Mi disse acerbamente; «e che? presumi
Forse d'innamorarmi? o miserello,
Sprezzo rustici amori, io non conosco
Che vezzi di città. Nemmeno in sogno
Tu mi possederai. Che rozzo sguardo,
Che villano parlar; che vili scherzi!
Hai bella voce in ver, gentil favella,
Morbida e delicata chioma.
Che nere mani, che deformi labbra!
Certo tu l'hai malate. Oh qual d'intorno
Hai tristo odor! Via via. Non ammorbarmi.»
Sì disse, e si sputò tre volte in seno.
Da capo a piè squadrommi, e biascicava
Intanto fra le labbra e obliquamente
Volgeami l'occhio bieco. Ingalluzzossi,
Fiera di sua beltade, e a denti aperti,
Un riso beffator mi fe' sul volto.
Allor bollimmi il sangue. Io per la rabbia
Rosso in faccia mi fei qual fresca rosa.
Ella mi volse il tergo, ed io nel core
Serbo atroce rancor per quella infame
Che me così leggiadro ha preso a scherno.
Pastori, dite il ver, non son io bello?
Che forse qualche Dio mi fece a un tratto
Da quel di pria diverso? A me sul volto
Fioria beltà, com'edera sul tronco,
E ornavami la barba. Eran le chiome
Sparse, qual appio, alle mie tempia intorno;
Bianca fronte splendea su ciglia nere;
Più di quei di Minerva erano i lumi
Vivi e sereni, e più d'una giuncata
Soave era la bocca, onde scorrea
D'un cereo favo il ragionar più dolce.
Grato è pure il mio canto, e grato il suono
che sulla canna io so, sulla sampogna,
Sul piffero destar, sulla traversa.
Bello mi dice, e m'ama ogni fanciulla
Della montagna.
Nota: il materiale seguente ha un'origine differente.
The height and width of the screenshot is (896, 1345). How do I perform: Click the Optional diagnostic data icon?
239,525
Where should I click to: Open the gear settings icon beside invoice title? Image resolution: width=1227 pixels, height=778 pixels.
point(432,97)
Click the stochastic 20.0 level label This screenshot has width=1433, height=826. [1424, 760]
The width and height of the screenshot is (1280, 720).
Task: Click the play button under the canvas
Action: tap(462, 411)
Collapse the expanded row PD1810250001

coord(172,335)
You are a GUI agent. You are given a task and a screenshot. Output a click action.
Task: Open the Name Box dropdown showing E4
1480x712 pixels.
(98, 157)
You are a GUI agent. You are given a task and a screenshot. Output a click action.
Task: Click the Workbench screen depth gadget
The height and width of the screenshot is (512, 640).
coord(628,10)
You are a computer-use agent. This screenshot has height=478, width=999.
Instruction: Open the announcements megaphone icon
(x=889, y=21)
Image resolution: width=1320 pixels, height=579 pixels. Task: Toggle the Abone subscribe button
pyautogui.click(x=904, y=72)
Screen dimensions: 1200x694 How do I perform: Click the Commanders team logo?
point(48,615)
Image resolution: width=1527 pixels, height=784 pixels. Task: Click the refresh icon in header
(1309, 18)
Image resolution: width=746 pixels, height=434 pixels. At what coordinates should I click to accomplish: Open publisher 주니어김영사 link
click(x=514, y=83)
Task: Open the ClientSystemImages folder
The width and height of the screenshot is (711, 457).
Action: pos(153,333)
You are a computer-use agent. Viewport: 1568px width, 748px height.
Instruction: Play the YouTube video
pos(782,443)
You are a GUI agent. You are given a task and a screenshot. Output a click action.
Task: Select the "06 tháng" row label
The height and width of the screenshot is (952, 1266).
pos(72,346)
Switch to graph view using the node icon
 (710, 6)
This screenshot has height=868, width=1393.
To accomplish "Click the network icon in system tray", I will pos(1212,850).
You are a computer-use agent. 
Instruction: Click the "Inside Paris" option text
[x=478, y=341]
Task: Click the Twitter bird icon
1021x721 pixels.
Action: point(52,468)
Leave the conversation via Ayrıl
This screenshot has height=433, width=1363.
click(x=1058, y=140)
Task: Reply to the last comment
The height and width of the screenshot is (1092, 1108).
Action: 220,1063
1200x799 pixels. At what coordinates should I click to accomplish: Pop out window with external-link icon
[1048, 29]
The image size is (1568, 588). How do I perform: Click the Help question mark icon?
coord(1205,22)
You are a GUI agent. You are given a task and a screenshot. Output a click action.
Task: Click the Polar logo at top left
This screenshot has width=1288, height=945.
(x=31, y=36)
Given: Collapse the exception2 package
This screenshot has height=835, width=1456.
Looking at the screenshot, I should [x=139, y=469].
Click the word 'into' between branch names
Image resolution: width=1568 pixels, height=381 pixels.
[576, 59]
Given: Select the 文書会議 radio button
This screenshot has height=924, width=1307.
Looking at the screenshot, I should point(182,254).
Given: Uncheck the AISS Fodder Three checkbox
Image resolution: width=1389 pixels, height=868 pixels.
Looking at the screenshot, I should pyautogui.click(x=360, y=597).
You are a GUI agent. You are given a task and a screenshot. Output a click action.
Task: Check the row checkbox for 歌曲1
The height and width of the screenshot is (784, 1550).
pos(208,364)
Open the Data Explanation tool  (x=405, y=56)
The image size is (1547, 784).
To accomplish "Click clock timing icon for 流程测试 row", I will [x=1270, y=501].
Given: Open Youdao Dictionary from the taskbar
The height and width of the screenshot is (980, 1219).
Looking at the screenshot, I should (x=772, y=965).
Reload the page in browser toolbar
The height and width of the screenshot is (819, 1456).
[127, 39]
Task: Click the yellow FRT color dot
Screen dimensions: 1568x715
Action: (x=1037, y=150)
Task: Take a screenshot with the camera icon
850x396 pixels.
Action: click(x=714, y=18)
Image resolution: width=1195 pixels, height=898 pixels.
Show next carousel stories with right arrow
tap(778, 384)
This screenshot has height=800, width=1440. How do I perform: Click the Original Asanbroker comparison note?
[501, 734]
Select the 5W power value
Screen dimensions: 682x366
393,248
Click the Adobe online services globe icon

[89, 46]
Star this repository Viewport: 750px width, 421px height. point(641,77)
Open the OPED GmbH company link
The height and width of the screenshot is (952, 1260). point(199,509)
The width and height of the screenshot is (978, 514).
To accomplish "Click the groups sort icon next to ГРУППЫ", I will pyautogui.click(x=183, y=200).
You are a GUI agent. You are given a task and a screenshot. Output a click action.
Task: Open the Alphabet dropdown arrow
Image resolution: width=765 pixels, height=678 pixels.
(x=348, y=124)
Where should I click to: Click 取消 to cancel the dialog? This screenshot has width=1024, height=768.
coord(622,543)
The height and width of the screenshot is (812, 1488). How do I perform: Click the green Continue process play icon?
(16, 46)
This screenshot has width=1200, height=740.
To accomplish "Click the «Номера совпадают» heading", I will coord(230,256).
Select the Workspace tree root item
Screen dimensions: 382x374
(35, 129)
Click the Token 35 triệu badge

Eppur negommi amore,
Perchè pastor son io, la cittadina,
E mi fuggì, nè dar mi volle orecchio.
Certo ella non sapea che il bel Dionisio
Pasce egli pur ne' prati una vitella,
Nè che per un bifolco arse Ciprigna,
E al pasco i buoi menò sui Frigi monti.
Ch'Adone amò nelle foreste, e morto
Nelle foreste il pianse. Endimione
Non fu bifolco anch'egli? e non amollo
Cintia così bifolco, e dall'Olimpo
Non discendea per lui di Latmo al bosco,
E seco non dormia? Per un bifolco
Tu pur vai mesta, o Rea. Tu stesso errando
Per un giovin bifolco andasti, o Giove,
Sola i bifolchi amar disdegna Eunìce,
Di Venere maggior, di Cintia, e Rea.
Ciprigna, or tu più non amare alcuno
Nè in cittade, nè in monte, e sola omai
Poi che disparve il dì, vanne al riposo.